Saved data entries
---------------
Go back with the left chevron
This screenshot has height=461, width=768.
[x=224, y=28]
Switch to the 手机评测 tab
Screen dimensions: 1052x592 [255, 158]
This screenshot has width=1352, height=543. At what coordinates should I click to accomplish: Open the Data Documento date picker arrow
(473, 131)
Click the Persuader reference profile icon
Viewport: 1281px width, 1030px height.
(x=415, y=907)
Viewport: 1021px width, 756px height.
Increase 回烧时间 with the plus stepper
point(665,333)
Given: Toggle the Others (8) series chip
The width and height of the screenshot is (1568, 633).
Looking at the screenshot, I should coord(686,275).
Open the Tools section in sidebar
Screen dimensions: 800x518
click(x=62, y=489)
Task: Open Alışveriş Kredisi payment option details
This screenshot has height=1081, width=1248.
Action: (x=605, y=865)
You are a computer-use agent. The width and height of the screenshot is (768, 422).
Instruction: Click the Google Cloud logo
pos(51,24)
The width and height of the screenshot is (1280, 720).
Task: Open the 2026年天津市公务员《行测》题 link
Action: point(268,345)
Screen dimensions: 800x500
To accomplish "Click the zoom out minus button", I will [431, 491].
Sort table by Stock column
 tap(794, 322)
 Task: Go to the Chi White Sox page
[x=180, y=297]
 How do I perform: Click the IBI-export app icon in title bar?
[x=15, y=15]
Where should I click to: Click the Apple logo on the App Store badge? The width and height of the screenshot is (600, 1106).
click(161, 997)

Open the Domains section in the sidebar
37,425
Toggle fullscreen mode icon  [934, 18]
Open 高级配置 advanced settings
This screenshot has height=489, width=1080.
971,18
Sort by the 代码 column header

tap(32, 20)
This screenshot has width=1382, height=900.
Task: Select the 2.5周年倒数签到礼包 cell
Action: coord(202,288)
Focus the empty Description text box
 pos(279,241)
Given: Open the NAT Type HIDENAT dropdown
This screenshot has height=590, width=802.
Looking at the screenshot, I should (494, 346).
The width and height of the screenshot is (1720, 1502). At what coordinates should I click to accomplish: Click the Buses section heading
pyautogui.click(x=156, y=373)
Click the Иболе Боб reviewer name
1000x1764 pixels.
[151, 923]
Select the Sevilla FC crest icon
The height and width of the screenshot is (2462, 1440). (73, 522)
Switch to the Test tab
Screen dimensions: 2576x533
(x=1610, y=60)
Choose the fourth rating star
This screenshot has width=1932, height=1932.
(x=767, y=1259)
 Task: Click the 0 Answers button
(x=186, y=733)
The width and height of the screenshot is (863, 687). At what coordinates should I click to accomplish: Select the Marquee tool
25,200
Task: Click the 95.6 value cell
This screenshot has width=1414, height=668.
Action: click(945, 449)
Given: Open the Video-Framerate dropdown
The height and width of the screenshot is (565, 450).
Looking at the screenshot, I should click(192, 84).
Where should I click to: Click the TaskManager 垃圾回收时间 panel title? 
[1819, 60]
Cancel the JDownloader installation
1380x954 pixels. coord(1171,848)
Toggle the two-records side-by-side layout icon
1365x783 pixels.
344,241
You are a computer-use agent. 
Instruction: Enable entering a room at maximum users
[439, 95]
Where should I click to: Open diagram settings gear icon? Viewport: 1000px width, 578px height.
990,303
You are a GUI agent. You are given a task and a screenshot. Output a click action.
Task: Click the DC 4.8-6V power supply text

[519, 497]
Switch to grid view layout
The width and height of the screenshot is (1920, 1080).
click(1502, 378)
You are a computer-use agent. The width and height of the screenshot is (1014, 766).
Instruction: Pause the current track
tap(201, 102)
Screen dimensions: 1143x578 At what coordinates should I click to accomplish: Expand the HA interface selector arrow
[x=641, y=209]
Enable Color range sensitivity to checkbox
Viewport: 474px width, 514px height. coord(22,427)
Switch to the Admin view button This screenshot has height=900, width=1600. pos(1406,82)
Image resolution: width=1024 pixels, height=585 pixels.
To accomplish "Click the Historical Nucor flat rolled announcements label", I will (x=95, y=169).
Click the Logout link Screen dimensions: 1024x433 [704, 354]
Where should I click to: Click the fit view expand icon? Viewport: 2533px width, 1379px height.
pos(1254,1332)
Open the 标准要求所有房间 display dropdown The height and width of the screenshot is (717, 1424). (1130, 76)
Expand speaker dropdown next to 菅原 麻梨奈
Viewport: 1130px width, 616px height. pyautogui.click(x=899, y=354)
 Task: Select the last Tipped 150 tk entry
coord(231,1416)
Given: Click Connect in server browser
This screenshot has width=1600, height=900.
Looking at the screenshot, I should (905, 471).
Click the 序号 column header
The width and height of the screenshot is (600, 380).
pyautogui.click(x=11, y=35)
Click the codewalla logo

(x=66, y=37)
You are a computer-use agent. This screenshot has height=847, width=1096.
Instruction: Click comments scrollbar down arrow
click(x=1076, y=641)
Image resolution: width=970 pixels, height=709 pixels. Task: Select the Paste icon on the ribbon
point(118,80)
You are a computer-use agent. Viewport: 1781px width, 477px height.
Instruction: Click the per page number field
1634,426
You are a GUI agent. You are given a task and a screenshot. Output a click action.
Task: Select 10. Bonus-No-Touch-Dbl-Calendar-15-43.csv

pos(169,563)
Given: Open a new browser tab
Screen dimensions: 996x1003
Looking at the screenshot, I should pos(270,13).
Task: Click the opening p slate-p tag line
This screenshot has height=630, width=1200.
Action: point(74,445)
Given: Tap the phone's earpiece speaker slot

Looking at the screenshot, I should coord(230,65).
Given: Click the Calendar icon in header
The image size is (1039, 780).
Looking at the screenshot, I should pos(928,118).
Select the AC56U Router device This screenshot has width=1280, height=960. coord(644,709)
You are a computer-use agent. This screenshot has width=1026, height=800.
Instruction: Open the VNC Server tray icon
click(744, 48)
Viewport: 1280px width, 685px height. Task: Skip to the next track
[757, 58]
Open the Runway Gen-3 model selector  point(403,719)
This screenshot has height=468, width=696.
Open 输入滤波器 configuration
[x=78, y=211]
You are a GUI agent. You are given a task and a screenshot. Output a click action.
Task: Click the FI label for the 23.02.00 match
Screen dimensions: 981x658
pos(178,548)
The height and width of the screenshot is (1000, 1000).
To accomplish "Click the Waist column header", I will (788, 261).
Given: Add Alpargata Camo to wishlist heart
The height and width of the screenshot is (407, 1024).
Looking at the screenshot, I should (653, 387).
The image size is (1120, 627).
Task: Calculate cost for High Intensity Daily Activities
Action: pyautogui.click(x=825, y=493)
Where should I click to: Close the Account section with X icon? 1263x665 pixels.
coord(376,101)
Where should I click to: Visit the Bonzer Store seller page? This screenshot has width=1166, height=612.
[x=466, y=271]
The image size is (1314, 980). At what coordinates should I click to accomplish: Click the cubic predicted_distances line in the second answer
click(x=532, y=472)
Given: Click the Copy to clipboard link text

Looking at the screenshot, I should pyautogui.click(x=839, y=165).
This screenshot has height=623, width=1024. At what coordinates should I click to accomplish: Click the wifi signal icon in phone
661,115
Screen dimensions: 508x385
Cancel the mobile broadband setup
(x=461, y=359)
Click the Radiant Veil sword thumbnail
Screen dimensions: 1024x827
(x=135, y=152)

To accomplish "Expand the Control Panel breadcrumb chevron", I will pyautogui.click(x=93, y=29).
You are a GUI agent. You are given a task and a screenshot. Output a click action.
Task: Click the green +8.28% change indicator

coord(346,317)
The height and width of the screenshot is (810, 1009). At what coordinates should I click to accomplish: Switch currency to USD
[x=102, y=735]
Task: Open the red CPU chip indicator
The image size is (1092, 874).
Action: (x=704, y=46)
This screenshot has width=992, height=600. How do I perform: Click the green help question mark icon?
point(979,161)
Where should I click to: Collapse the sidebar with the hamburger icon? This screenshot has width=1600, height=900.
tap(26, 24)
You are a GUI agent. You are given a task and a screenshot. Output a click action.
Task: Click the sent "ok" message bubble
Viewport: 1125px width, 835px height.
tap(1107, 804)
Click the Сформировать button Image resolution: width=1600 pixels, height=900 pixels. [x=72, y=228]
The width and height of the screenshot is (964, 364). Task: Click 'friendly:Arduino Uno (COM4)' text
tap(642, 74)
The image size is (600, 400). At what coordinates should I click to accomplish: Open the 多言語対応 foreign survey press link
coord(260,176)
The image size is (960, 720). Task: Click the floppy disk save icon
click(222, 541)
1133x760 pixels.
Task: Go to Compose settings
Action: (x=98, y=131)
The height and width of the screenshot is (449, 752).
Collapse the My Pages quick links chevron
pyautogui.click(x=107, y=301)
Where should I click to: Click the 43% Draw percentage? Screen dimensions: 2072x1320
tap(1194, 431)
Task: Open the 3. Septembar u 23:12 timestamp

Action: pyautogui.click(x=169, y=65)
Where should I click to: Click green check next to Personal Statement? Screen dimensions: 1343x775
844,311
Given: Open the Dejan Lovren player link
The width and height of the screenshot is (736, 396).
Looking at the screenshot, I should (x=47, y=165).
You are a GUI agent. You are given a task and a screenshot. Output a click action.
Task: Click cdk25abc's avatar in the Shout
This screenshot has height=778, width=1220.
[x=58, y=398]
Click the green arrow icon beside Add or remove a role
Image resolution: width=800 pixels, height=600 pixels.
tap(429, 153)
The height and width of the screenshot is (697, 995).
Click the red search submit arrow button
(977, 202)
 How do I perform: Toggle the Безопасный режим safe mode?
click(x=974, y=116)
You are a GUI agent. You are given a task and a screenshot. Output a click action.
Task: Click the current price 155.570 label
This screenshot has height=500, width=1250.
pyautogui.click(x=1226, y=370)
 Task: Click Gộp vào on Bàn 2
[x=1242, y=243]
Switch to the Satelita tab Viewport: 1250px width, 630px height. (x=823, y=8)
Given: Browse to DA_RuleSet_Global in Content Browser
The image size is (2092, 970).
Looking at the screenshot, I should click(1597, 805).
---------------
**TASK STATEMENT**
Only one stretch of the records above is wanted: the lines between the one holding "The height and width of the screenshot is (810, 1009)." and the one holding "The height and width of the screenshot is (449, 752).", inclusive, reproduced exactly.

**RESPONSE TO THIS TASK**
The height and width of the screenshot is (810, 1009). At what coordinates should I click to accomplish: Switch currency to USD
[x=102, y=735]
Task: Open the red CPU chip indicator
The image size is (1092, 874).
Action: (x=704, y=46)
This screenshot has width=992, height=600. How do I perform: Click the green help question mark icon?
point(979,161)
Where should I click to: Collapse the sidebar with the hamburger icon? This screenshot has width=1600, height=900.
tap(26, 24)
You are a GUI agent. You are given a task and a screenshot. Output a click action.
Task: Click the sent "ok" message bubble
Viewport: 1125px width, 835px height.
tap(1107, 804)
Click the Сформировать button Image resolution: width=1600 pixels, height=900 pixels. [x=72, y=228]
The width and height of the screenshot is (964, 364). Task: Click 'friendly:Arduino Uno (COM4)' text
tap(642, 74)
The image size is (600, 400). At what coordinates should I click to accomplish: Open the 多言語対応 foreign survey press link
coord(260,176)
The image size is (960, 720). Task: Click the floppy disk save icon
click(222, 541)
1133x760 pixels.
Task: Go to Compose settings
Action: (x=98, y=131)
The height and width of the screenshot is (449, 752).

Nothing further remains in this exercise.